AIM OF THE TASK
Please output exactly the lines from the one containing "The height and width of the screenshot is (720, 960)." through the end of the records below, leaving out any pictures.

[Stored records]
──────
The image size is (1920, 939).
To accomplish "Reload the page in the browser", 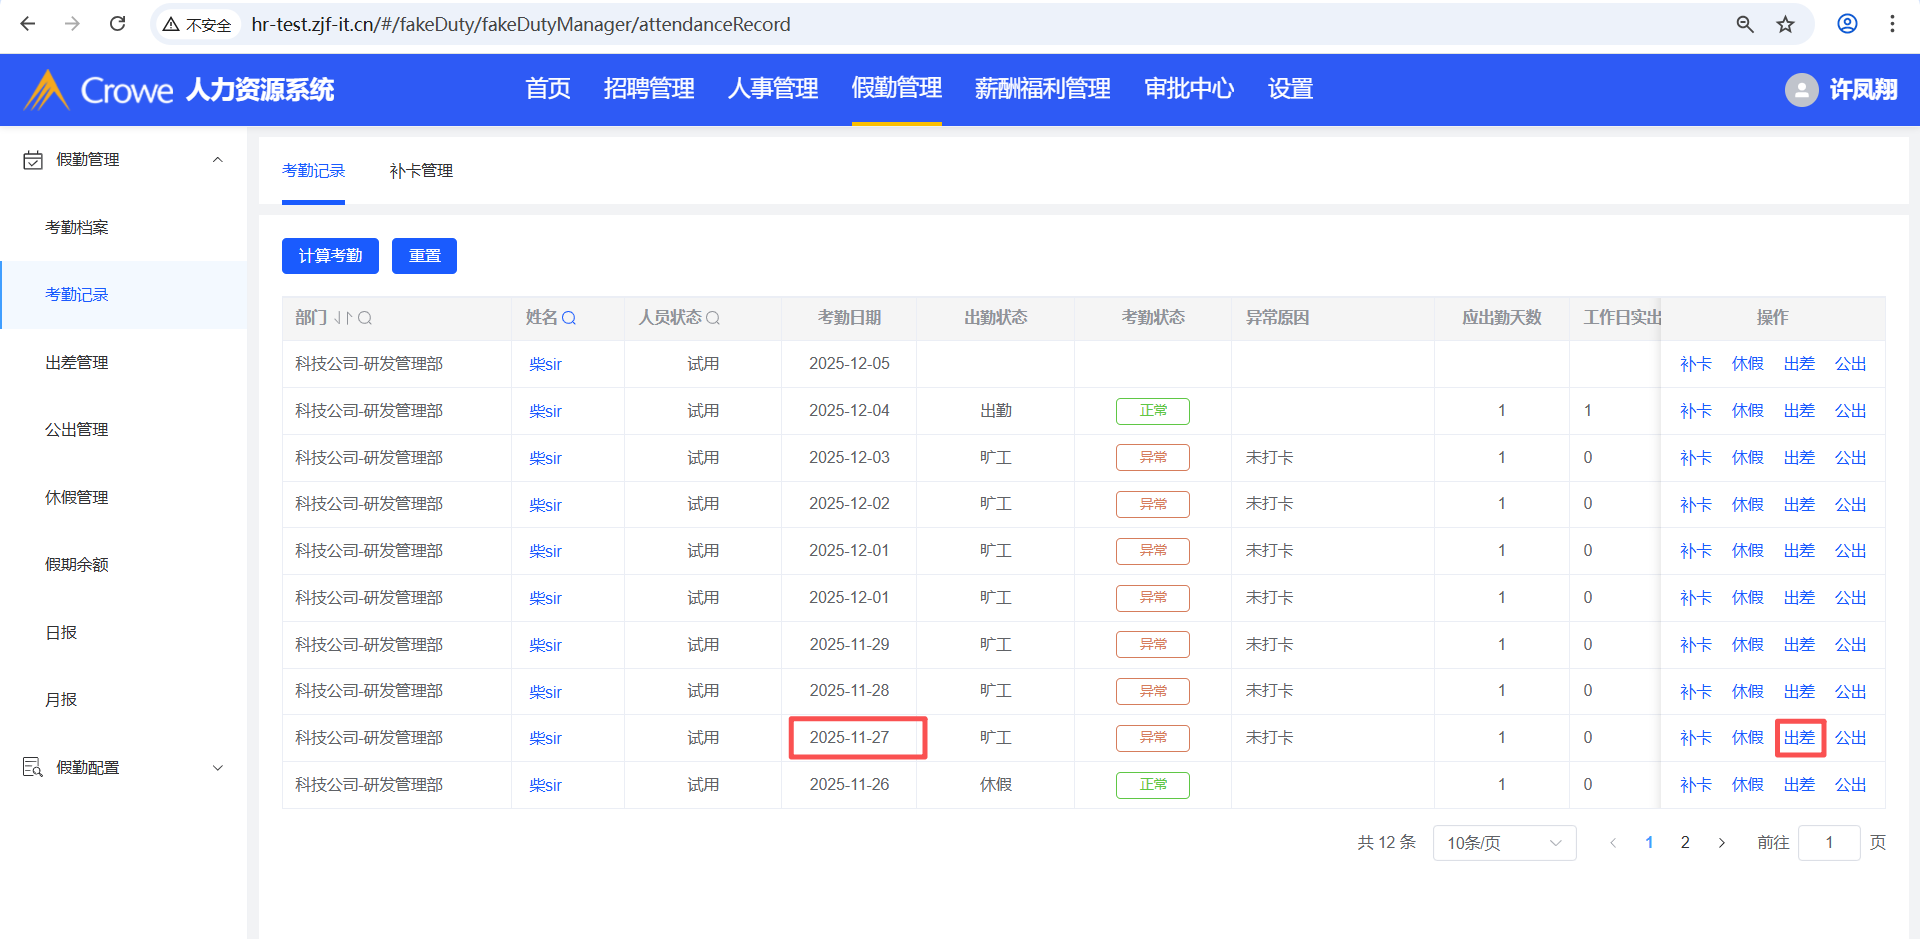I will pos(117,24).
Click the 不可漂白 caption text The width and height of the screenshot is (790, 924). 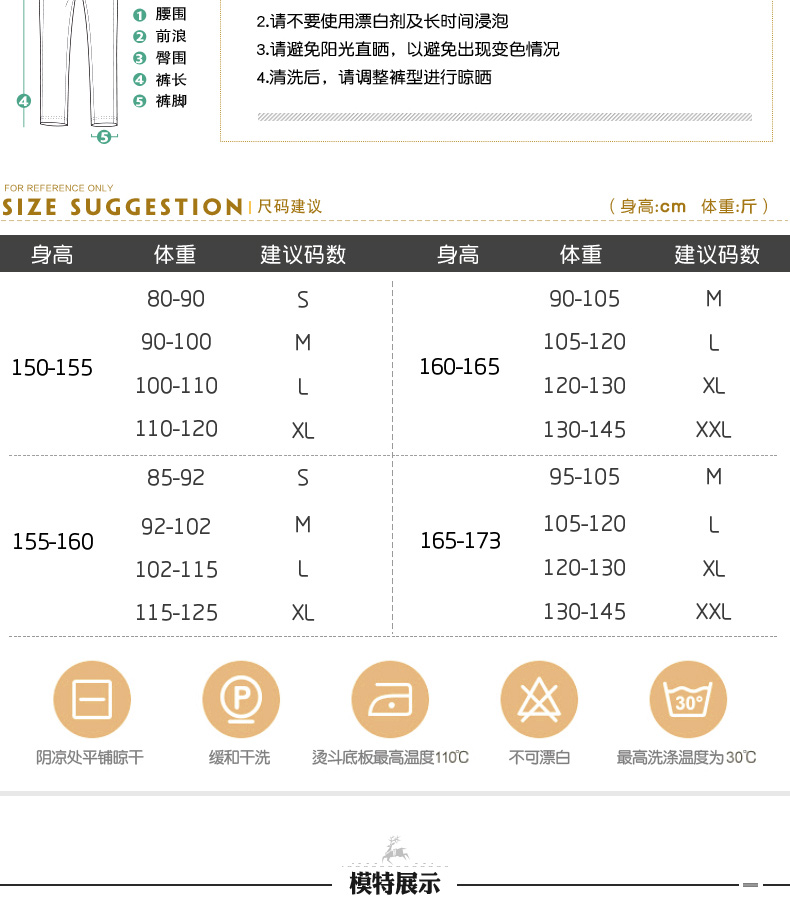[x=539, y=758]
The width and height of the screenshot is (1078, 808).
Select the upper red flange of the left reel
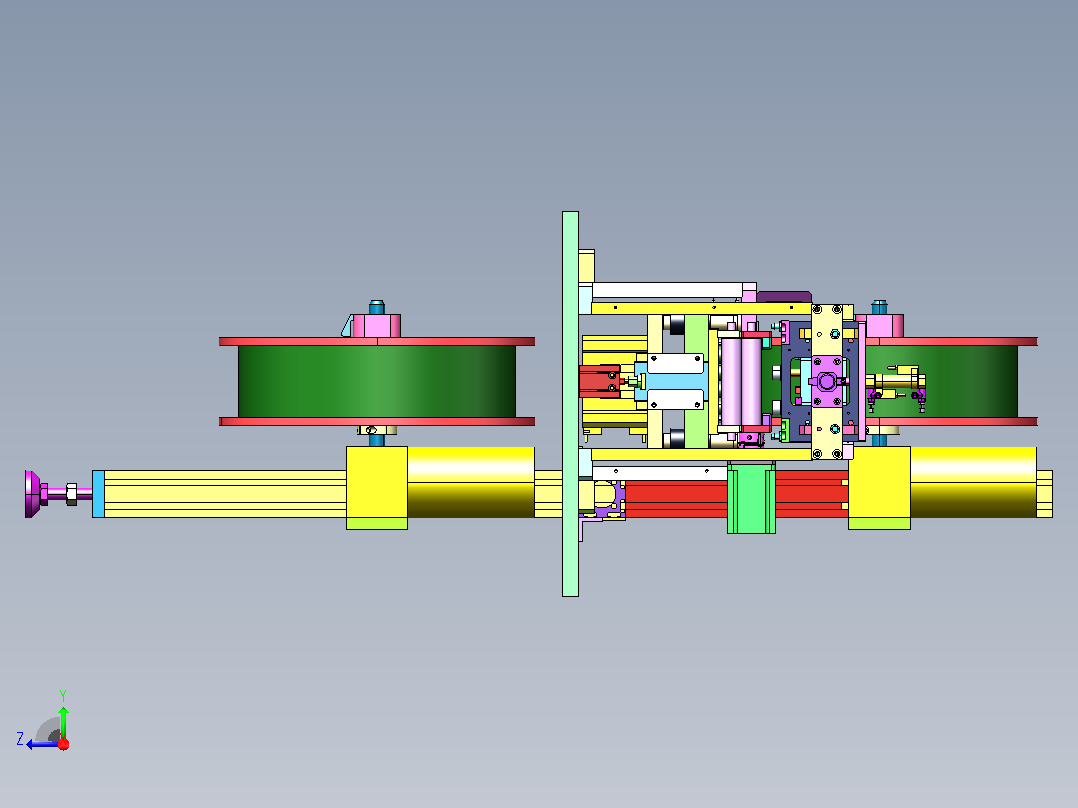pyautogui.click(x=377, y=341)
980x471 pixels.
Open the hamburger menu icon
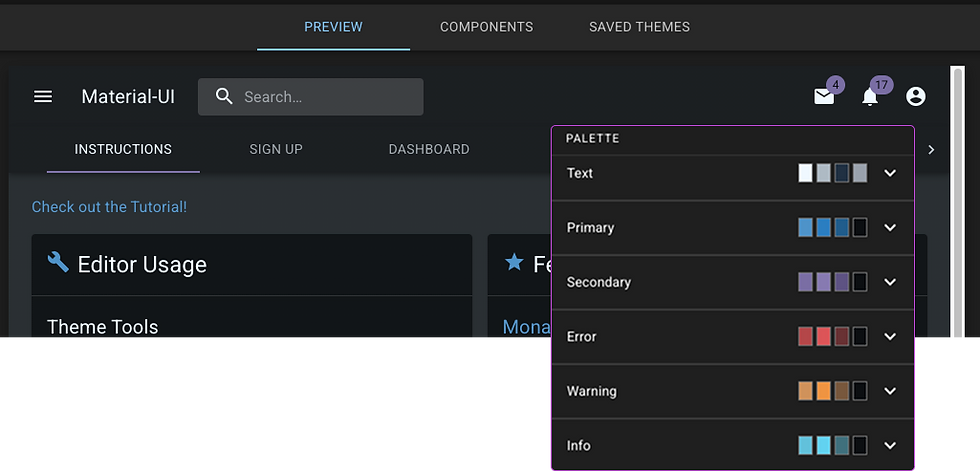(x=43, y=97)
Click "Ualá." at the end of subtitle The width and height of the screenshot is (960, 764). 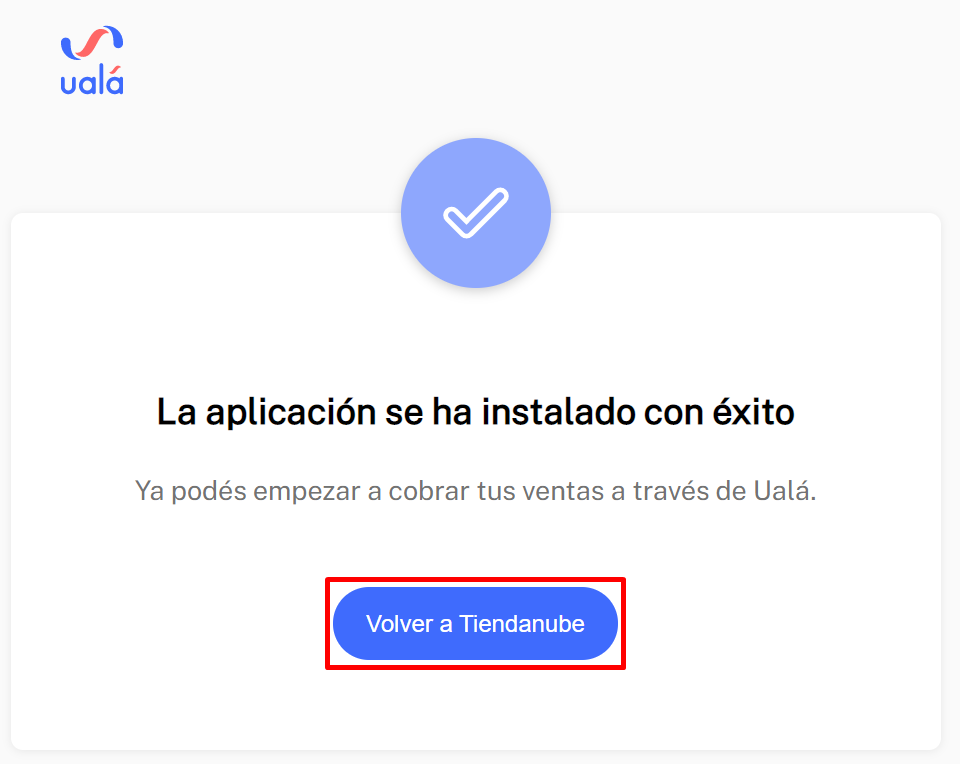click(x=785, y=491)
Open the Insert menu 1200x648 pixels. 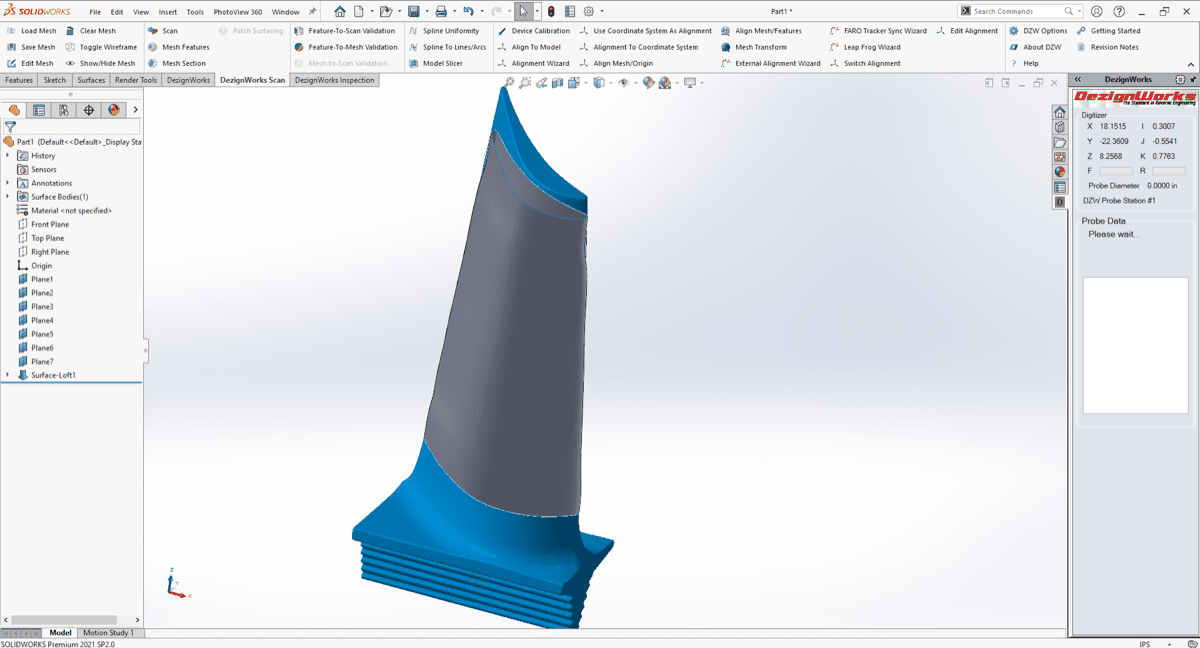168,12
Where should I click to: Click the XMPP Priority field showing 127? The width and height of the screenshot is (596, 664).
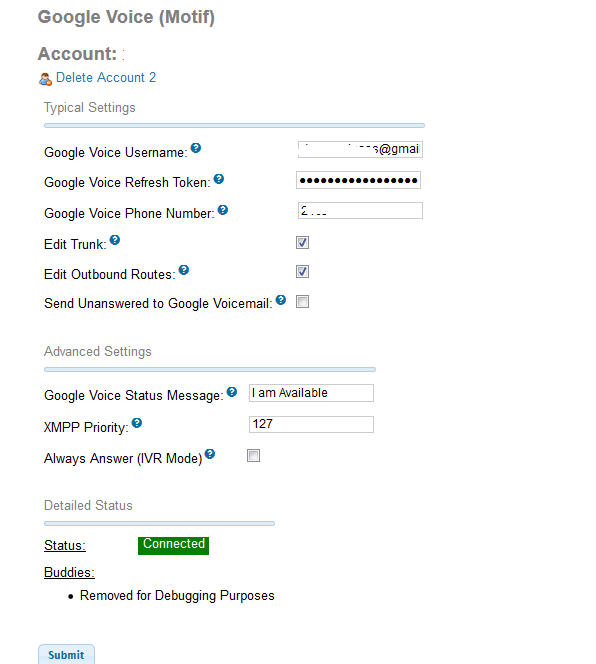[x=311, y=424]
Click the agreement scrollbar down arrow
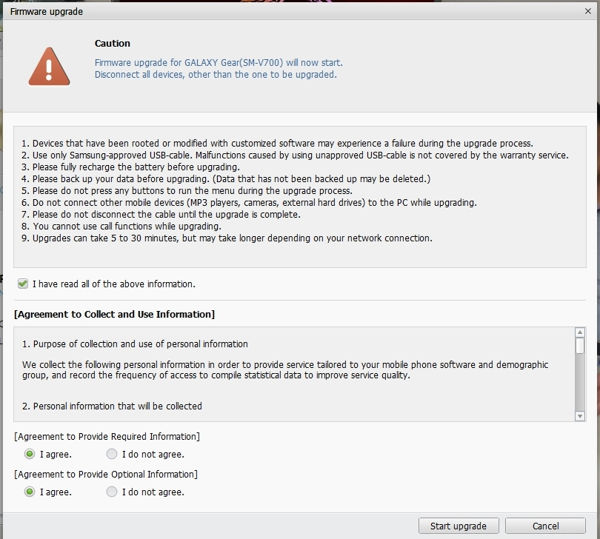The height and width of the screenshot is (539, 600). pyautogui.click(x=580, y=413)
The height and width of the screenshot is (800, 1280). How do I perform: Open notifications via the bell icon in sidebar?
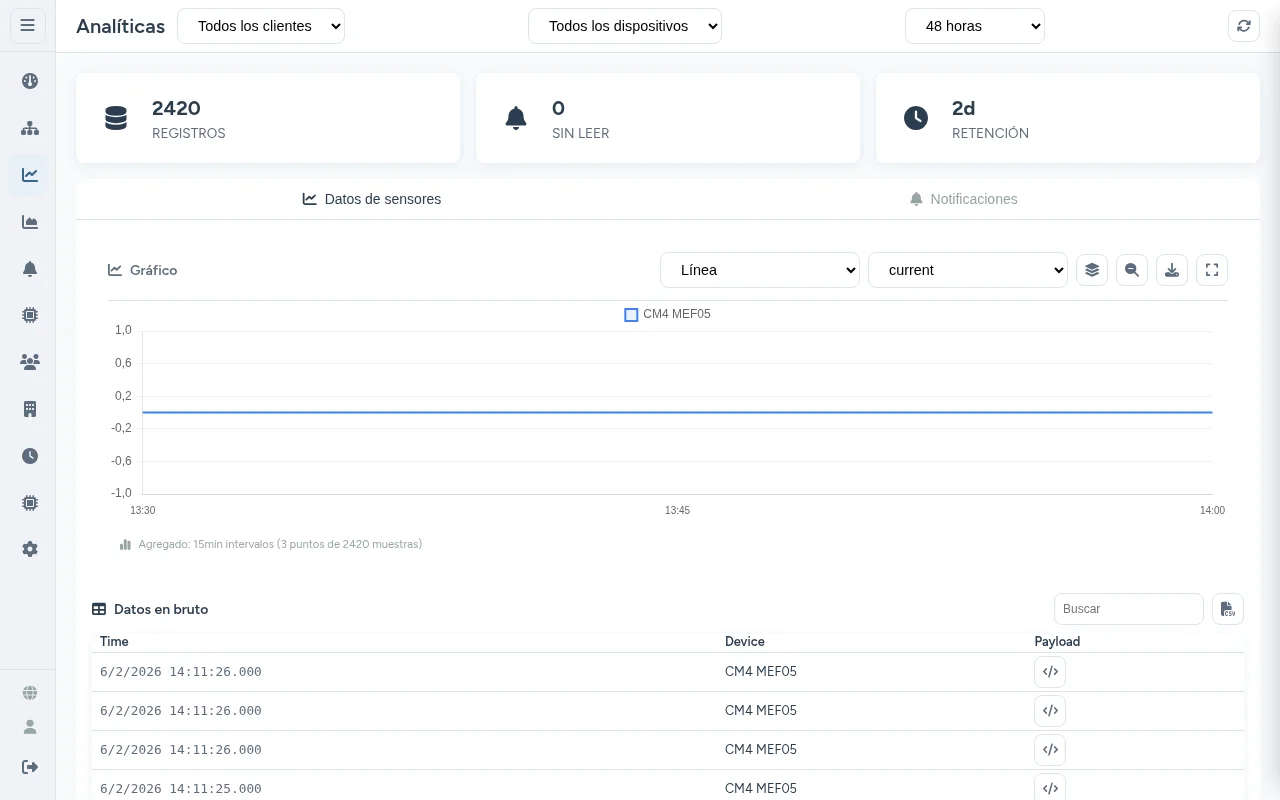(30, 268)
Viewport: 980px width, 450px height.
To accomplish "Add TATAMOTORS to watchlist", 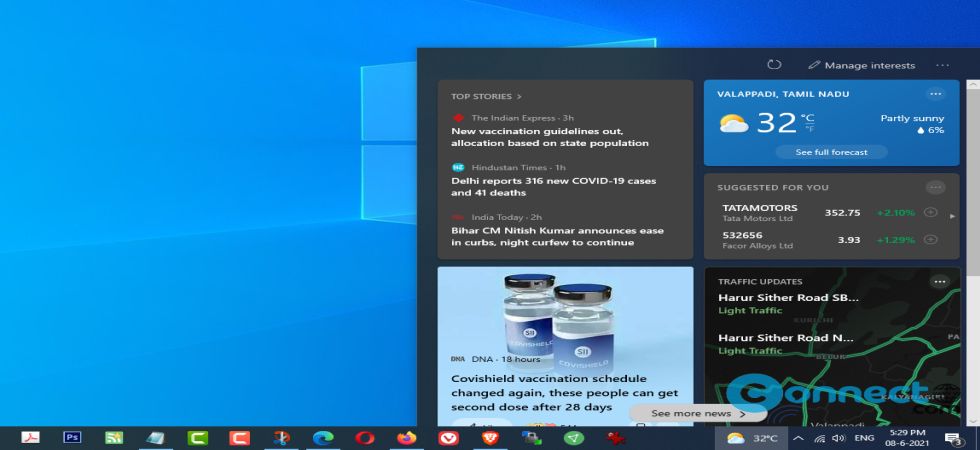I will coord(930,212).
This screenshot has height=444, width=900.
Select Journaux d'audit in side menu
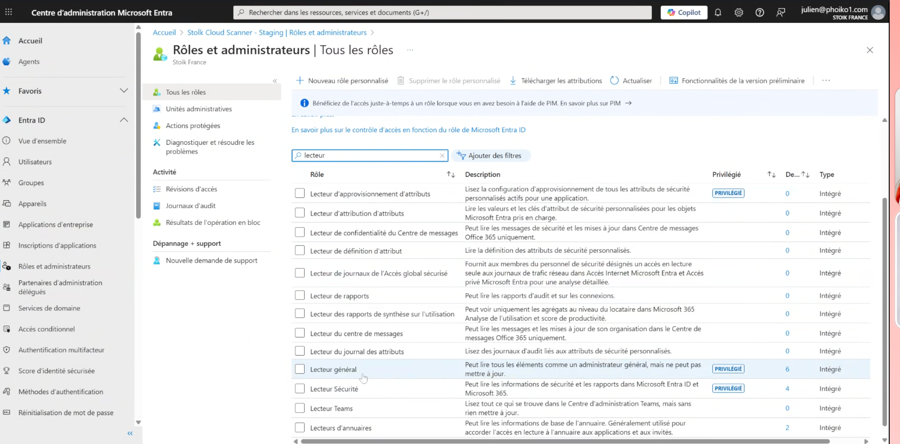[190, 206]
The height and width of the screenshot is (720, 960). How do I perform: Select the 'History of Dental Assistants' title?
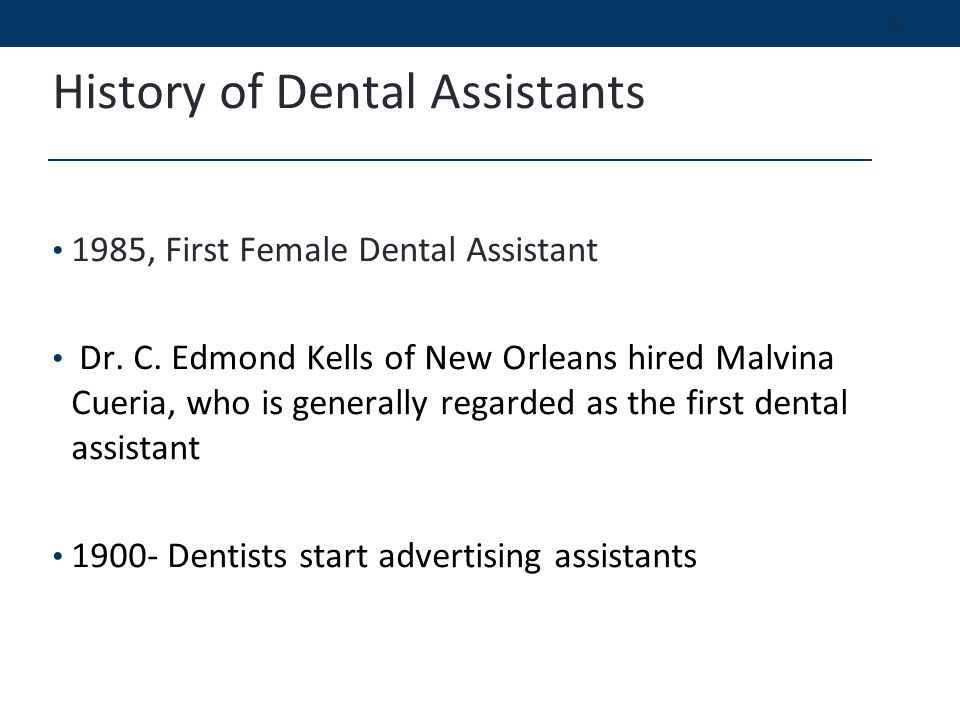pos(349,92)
──────
TASK RESPONSE
The height and width of the screenshot is (720, 960). How do I perform: Select the 'History of Dental Assistants' title?
pos(349,92)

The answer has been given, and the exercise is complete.